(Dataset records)
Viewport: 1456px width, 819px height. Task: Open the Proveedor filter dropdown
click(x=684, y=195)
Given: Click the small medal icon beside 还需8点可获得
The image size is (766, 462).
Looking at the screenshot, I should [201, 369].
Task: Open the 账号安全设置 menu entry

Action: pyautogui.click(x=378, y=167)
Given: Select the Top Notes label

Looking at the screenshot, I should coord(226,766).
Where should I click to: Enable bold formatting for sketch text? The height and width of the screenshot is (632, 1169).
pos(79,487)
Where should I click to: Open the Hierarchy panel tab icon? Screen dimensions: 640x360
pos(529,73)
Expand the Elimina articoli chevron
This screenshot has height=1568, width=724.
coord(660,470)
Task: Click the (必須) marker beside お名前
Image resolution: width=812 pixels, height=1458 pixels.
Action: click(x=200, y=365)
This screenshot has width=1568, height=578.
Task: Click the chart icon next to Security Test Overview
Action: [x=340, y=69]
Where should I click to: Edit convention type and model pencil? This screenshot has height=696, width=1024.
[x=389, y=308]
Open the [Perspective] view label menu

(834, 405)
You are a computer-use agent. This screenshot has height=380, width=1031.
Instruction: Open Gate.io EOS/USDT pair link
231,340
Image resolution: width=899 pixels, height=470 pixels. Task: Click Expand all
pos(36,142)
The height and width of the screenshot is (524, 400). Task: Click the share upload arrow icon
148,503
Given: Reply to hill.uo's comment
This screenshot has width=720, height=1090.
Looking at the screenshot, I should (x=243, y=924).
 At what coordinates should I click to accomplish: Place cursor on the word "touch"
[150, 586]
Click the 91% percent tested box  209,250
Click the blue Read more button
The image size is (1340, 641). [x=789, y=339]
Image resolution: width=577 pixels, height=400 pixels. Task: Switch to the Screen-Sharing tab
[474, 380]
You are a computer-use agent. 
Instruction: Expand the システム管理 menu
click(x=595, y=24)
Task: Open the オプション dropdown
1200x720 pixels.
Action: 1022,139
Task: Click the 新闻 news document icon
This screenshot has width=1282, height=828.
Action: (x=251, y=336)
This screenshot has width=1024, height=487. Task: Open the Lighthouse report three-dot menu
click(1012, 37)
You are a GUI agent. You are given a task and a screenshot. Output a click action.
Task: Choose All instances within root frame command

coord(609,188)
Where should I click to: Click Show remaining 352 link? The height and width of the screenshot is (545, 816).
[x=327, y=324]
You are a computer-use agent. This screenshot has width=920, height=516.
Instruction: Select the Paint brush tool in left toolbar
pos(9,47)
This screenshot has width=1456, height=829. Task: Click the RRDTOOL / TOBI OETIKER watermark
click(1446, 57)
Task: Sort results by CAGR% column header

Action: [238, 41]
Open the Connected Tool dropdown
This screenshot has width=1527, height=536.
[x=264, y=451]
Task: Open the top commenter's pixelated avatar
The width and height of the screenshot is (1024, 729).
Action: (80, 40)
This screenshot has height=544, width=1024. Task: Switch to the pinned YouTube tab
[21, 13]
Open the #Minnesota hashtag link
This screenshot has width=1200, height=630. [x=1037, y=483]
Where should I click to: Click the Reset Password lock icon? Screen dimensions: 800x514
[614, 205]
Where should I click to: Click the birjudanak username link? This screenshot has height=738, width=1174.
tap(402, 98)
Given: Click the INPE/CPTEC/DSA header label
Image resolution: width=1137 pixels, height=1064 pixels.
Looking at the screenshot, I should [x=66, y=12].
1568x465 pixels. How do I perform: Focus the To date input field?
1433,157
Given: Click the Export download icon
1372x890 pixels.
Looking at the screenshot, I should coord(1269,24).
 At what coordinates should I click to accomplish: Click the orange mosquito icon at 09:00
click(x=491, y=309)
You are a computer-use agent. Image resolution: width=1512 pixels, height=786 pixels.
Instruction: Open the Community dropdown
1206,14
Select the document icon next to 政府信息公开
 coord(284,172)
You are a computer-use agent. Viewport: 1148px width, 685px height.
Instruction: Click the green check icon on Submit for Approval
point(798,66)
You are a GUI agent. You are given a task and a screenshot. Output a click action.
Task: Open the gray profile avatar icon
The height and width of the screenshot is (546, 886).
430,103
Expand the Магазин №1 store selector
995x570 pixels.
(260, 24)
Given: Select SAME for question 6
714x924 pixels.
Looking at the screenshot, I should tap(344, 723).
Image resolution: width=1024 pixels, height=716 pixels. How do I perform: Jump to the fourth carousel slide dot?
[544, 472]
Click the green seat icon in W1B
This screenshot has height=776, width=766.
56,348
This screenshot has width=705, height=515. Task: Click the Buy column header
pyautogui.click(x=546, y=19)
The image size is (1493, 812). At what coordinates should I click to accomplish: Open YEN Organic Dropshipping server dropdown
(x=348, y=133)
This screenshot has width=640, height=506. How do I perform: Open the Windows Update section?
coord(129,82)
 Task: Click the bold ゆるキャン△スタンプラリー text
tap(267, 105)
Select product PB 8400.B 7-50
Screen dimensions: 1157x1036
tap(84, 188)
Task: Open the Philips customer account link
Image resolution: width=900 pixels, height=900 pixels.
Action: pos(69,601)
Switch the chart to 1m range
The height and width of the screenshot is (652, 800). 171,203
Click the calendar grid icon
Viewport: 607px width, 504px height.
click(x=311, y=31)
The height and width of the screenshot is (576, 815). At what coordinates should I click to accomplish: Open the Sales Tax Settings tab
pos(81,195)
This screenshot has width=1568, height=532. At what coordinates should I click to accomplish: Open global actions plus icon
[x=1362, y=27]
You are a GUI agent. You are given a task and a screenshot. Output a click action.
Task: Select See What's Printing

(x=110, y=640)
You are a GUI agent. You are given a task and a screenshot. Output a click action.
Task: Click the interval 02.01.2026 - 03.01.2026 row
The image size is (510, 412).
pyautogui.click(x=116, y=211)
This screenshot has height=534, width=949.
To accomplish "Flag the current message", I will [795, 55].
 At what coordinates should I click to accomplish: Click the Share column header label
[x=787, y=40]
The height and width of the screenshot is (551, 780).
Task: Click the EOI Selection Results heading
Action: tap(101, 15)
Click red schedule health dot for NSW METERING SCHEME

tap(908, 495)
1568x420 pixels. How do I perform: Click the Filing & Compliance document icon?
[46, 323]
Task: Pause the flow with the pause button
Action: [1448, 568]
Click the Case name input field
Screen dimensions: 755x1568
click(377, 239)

» **Work instruction**:
Retype the records above in full, exactly.

» **Result below**:
Viewport: 1456px width, 819px height. Task: Open the Proveedor filter dropdown
click(x=684, y=195)
Given: Click the small medal icon beside 还需8点可获得
The image size is (766, 462).
Looking at the screenshot, I should [201, 369].
Task: Open the 账号安全设置 menu entry

Action: pyautogui.click(x=378, y=167)
Given: Select the Top Notes label

Looking at the screenshot, I should coord(226,766).
Where should I click to: Enable bold formatting for sketch text? The height and width of the screenshot is (632, 1169).
pos(79,487)
Where should I click to: Open the Hierarchy panel tab icon? Screen dimensions: 640x360
pos(529,73)
Expand the Elimina articoli chevron
This screenshot has height=1568, width=724.
coord(660,470)
Task: Click the (必須) marker beside お名前
Image resolution: width=812 pixels, height=1458 pixels.
Action: click(x=200, y=365)
This screenshot has width=1568, height=578.
Task: Click the chart icon next to Security Test Overview
Action: [x=340, y=69]
Where should I click to: Edit convention type and model pencil? This screenshot has height=696, width=1024.
[x=389, y=308]
Open the [Perspective] view label menu

(834, 405)
You are a computer-use agent. This screenshot has height=380, width=1031.
Instruction: Open Gate.io EOS/USDT pair link
231,340
Image resolution: width=899 pixels, height=470 pixels. Task: Click Expand all
pos(36,142)
The height and width of the screenshot is (524, 400). Task: Click the share upload arrow icon
148,503
Given: Reply to hill.uo's comment
This screenshot has width=720, height=1090.
Looking at the screenshot, I should (x=243, y=924).
 At what coordinates should I click to accomplish: Place cursor on the word "touch"
[150, 586]
Click the 91% percent tested box  209,250
Click the blue Read more button
The image size is (1340, 641). [x=789, y=339]
Image resolution: width=577 pixels, height=400 pixels. Task: Switch to the Screen-Sharing tab
[474, 380]
You are a computer-use agent. 
Instruction: Expand the システム管理 menu
click(x=595, y=24)
Task: Open the オプション dropdown
1200x720 pixels.
Action: 1022,139
Task: Click the 新闻 news document icon
This screenshot has width=1282, height=828.
Action: (x=251, y=336)
This screenshot has width=1024, height=487. Task: Open the Lighthouse report three-dot menu
click(1012, 37)
You are a GUI agent. You are given a task and a screenshot. Output a click action.
Task: Choose All instances within root frame command

coord(609,188)
Where should I click to: Click Show remaining 352 link? The height and width of the screenshot is (545, 816).
[x=327, y=324]
You are a computer-use agent. This screenshot has width=920, height=516.
Instruction: Select the Paint brush tool in left toolbar
pos(9,47)
This screenshot has width=1456, height=829. Task: Click the RRDTOOL / TOBI OETIKER watermark
click(1446, 57)
Task: Sort results by CAGR% column header

Action: [238, 41]
Open the Connected Tool dropdown
This screenshot has width=1527, height=536.
[x=264, y=451]
Task: Open the top commenter's pixelated avatar
The width and height of the screenshot is (1024, 729).
Action: (80, 40)
This screenshot has height=544, width=1024. Task: Switch to the pinned YouTube tab
[21, 13]
Open the #Minnesota hashtag link
This screenshot has width=1200, height=630. [x=1037, y=483]
Where should I click to: Click the Reset Password lock icon? Screen dimensions: 800x514
[614, 205]
Where should I click to: Click the birjudanak username link? This screenshot has height=738, width=1174.
tap(402, 98)
Given: Click the INPE/CPTEC/DSA header label
Image resolution: width=1137 pixels, height=1064 pixels.
Looking at the screenshot, I should [x=66, y=12].
1568x465 pixels. How do I perform: Focus the To date input field?
1433,157
Given: Click the Export download icon
1372x890 pixels.
Looking at the screenshot, I should coord(1269,24).
 At what coordinates should I click to accomplish: Click the orange mosquito icon at 09:00
click(x=491, y=309)
You are a computer-use agent. Image resolution: width=1512 pixels, height=786 pixels.
Instruction: Open the Community dropdown
1206,14
Select the document icon next to 政府信息公开
 coord(284,172)
You are a computer-use agent. Viewport: 1148px width, 685px height.
Instruction: Click the green check icon on Submit for Approval
point(798,66)
You are a GUI agent. You are given a task and a screenshot. Output a click action.
Task: Open the gray profile avatar icon
The height and width of the screenshot is (546, 886).
430,103
Expand the Магазин №1 store selector
995x570 pixels.
(260, 24)
Given: Select SAME for question 6
714x924 pixels.
Looking at the screenshot, I should tap(344, 723).
Image resolution: width=1024 pixels, height=716 pixels. How do I perform: Jump to the fourth carousel slide dot?
[544, 472]
Click the green seat icon in W1B
This screenshot has height=776, width=766.
56,348
This screenshot has width=705, height=515. Task: Click the Buy column header
pyautogui.click(x=546, y=19)
The image size is (1493, 812). At what coordinates should I click to accomplish: Open YEN Organic Dropshipping server dropdown
(x=348, y=133)
This screenshot has width=640, height=506. How do I perform: Open the Windows Update section?
coord(129,82)
 Task: Click the bold ゆるキャン△スタンプラリー text
tap(267, 105)
Select product PB 8400.B 7-50
Screen dimensions: 1157x1036
tap(84, 188)
Task: Open the Philips customer account link
Image resolution: width=900 pixels, height=900 pixels.
Action: pos(69,601)
Switch the chart to 1m range
The height and width of the screenshot is (652, 800). 171,203
Click the calendar grid icon
Viewport: 607px width, 504px height.
click(x=311, y=31)
The height and width of the screenshot is (576, 815). At what coordinates should I click to accomplish: Open the Sales Tax Settings tab
pos(81,195)
This screenshot has width=1568, height=532. At what coordinates should I click to accomplish: Open global actions plus icon
[x=1362, y=27]
You are a GUI agent. You are given a task and a screenshot. Output a click action.
Task: Select See What's Printing

(x=110, y=640)
You are a GUI agent. You are given a task and a screenshot. Output a click action.
Task: Click the interval 02.01.2026 - 03.01.2026 row
The image size is (510, 412).
pyautogui.click(x=116, y=211)
This screenshot has height=534, width=949.
To accomplish "Flag the current message", I will [795, 55].
 At what coordinates should I click to accomplish: Click the Share column header label
[x=787, y=40]
The height and width of the screenshot is (551, 780).
Task: Click the EOI Selection Results heading
Action: tap(101, 15)
Click red schedule health dot for NSW METERING SCHEME

tap(908, 495)
1568x420 pixels. How do I perform: Click the Filing & Compliance document icon?
[46, 323]
Task: Pause the flow with the pause button
Action: [1448, 568]
Click the Case name input field
Screen dimensions: 755x1568
click(377, 239)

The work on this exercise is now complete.